● Ausgangstext:
== == ==

Ein solcher Zusatz scheint auf den ersten Anblick nichts Bedenkliches an sich zu
haben, besonders wenn man der vorherrschenden Ansicht huldigt, daß die
Weinsteinsäure es sey, welche unter den Säuren des Mostes und Weines als solche
vorwalte, wodurch man sich für berechtigt halten kann, dem Moste die fehlende
Weinsteinsäure so zuzusetzen, wie man ihm den fehlenden Zucker zusetzt. Bei näherer
Prüfung verhält sich die Sache aber anders, indem in den meisten Fällen keineswegs
die Weinsteinsäure die vorwaltende Säure des Mostes ist, und dieselbe auch, wie kaum
zu bezweifeln, in einem andern Zustand im Moste und Weine enthalten ist, als wie sie
im chemischen Laboratorium aus dem Weinstein frei ausgeschieden wird.

== == ==

● Bereitgestelltes Material:

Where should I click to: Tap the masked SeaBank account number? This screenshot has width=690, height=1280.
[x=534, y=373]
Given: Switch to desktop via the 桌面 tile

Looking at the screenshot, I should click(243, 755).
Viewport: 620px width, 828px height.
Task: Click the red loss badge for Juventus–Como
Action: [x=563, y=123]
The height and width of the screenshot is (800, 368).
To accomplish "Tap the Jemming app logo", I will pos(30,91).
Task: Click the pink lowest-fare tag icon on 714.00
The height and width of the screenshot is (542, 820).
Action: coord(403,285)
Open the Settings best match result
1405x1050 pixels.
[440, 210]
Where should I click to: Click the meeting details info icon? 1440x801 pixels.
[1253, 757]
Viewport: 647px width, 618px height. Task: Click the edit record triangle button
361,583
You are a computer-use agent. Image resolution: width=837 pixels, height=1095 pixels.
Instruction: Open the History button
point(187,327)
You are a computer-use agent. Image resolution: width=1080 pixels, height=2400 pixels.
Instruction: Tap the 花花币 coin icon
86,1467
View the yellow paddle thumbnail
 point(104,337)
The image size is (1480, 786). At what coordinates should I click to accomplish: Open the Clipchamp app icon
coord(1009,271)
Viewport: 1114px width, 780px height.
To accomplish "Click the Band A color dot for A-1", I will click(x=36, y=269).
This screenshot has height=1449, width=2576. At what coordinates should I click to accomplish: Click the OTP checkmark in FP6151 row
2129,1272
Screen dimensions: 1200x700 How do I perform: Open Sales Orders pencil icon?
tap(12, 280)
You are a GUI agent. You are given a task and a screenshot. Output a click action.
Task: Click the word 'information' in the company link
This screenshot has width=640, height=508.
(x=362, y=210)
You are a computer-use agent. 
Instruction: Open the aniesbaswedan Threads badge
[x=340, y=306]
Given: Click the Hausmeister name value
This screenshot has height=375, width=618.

== == ==

● Schriftliche Aufgabe 1:
Welche Säure herrscht nach der vorherrschenden Ansicht, die der Ausgangstext über die Säuren des Mostes wiedergibt, im Most und Wein vor?
● Schriftliche Aufgabe 2:
Nennen Sie alle verschiedenen Wortformen im Ausgangstext über die Säuren des Mostes, die mit „Wein“ beginnen.
● Schriftliche Aufgabe 3:
Führen Sie den Ausgangstext über die Säuren des Mostes und Weines im Anschluss an seinen letzten Satz fort.

● Schriftliche Antwort 1:
Die Weinsteinsäure.

● Schriftliche Antwort 2:
Weinsteinsäure, Weines, Weine, Weinstein

● Schriftliche Antwort 3:
Ohne nun von theoretischem Gesichtspunkte aus, den Gegenstand weiter zu besprechen,
will ich die wesentlichsten der Gährungsversuche mittheilen, die ich über den
Einfluß eines Zusatzes von Weinsteinsäure, bei der weinigen Gährung fähigen Stoffen,
angestellt habe.
Erster Versuch. Es wurden 70 Gewichtsth. Traubenzuckerlösung von 26 Proc.
Saccharometer mit 5 Gewichtsth. ganz unreifen zerquetschten Stachelbeeren in Gährung
versetzt, welche bei 18–24° R. so schön verlief, daß binnen 5 Wochen
die Vergährung bis unter 0 vorgeschritten war.
Zweiter Versuch. Derselbe Versuch, jedoch mit dem Unterschied gleichzeitig
angestellt, daß der angewendeten Zuckerlösung 6 pro
mille Weinsteinsäure zugesetzt worden war, gab eine so träge und
unvollständige Vergährung zu erkennen, daß nach 10 Wochen die Flüssigkeit noch 14
1/2 Proc. Saccharometer zeigte.
Dritter Versuch. 70 Gewichtsth. Traubenzuckerlösung von 26 Proc. Saccharometer mit 5
Gewichtsth. ganz unreifen Johannisbeeren vergährten bei 18–24° R.
binnen 6 Wochen bis auf 1 Proc. Saccharometer.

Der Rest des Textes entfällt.